Due to the Decipherment of First Millennium Classical Cypriot by George Smith in the 19th Century AD, and Second Millennium Linear B by Michael Ventris in the 20th Century AD it is now possible to read Cypro-Minoan Inscriptions. Where inscriptions can be read but not yet understood, then the language is considered to be “EteoCypriot” ie native to the island and before the Mycenaean Greek presence in the Second Half of the Second Millennium.

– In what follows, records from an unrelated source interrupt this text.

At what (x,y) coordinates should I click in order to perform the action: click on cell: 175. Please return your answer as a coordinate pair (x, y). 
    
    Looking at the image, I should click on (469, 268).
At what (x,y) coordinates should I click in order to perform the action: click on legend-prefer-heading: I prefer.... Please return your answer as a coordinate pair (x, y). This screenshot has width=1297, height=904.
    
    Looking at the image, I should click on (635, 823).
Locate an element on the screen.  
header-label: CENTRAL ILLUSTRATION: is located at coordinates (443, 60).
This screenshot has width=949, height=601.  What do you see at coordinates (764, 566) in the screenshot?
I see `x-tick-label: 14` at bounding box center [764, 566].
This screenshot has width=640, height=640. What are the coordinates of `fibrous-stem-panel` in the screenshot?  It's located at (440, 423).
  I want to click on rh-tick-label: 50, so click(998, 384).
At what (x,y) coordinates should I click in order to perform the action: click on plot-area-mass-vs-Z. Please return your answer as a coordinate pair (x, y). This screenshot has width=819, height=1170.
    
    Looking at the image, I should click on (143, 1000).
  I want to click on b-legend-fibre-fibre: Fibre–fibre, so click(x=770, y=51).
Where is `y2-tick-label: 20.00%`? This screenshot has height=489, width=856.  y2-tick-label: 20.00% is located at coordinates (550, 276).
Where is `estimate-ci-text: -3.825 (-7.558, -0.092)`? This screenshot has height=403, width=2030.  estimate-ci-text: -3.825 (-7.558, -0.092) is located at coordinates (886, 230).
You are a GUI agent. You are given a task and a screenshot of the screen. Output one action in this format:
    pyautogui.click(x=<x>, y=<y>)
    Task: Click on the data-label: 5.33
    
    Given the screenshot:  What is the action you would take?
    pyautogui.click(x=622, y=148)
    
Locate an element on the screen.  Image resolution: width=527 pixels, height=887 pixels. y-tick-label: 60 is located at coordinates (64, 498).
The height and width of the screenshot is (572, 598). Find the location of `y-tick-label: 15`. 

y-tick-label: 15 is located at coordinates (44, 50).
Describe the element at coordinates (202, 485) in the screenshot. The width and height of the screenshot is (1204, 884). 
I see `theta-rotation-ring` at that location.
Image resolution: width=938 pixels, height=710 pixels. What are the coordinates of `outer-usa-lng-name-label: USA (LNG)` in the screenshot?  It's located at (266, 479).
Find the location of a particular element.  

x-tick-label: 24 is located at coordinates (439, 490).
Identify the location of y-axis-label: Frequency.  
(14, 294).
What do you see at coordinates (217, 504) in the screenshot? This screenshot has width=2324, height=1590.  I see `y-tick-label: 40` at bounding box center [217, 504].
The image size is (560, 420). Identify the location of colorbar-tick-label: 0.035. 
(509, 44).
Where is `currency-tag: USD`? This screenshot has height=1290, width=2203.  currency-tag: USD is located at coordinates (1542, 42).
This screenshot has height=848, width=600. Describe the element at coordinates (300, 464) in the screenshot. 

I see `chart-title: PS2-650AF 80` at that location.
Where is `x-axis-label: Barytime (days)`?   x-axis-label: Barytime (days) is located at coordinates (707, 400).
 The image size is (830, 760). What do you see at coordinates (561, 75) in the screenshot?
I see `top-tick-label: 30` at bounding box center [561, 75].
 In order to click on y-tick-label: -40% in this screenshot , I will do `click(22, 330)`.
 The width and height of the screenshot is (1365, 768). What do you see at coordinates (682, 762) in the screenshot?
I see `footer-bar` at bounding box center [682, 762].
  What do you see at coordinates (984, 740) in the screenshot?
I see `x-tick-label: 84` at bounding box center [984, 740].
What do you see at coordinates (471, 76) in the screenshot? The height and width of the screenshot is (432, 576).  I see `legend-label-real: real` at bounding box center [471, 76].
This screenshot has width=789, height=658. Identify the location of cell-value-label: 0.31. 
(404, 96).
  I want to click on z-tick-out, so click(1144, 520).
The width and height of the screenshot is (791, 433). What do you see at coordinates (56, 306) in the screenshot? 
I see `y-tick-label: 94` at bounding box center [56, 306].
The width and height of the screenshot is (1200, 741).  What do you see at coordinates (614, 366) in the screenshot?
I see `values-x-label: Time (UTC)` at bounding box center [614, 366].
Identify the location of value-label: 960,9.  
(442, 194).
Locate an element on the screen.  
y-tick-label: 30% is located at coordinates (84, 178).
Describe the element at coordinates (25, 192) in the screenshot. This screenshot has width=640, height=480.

Due to the work of INSPIRE and CREWS the Cypro-Minoan Inscriptions are now not only “studiable” but also “readable” so progress can now be made to “understand” them. Carpe Diem…G

Bibliography

INSCRIBE – Oxford University

Cypro-Minoan Inscriptions, Volume I: Analysis. Silvia Ferrara, UOP, 2013.

Cypro-Minoan Inscriptions, Volume II: The Corpus. Silvia Ferrara, UOP, 2013.

The Greatest Invention, A History of the World in Nine Mysterious Scripts,       Silvia Ferrara, Translated by Todd Portnowitz, Picador, 2022.

CREWS – Cambridge University

A Linguistic History of Ancient Cyprus. Philippa M. Steele, CUP, 2013.

Syllabic Writing on Cyprus and its Context. Edited by Philippa M. Steele, CUP, 2013.

Understanding Relations Between Scripts. The Aegean Writing Systems.          

Edited by Philippa M. Steele, Oxbow, 2017.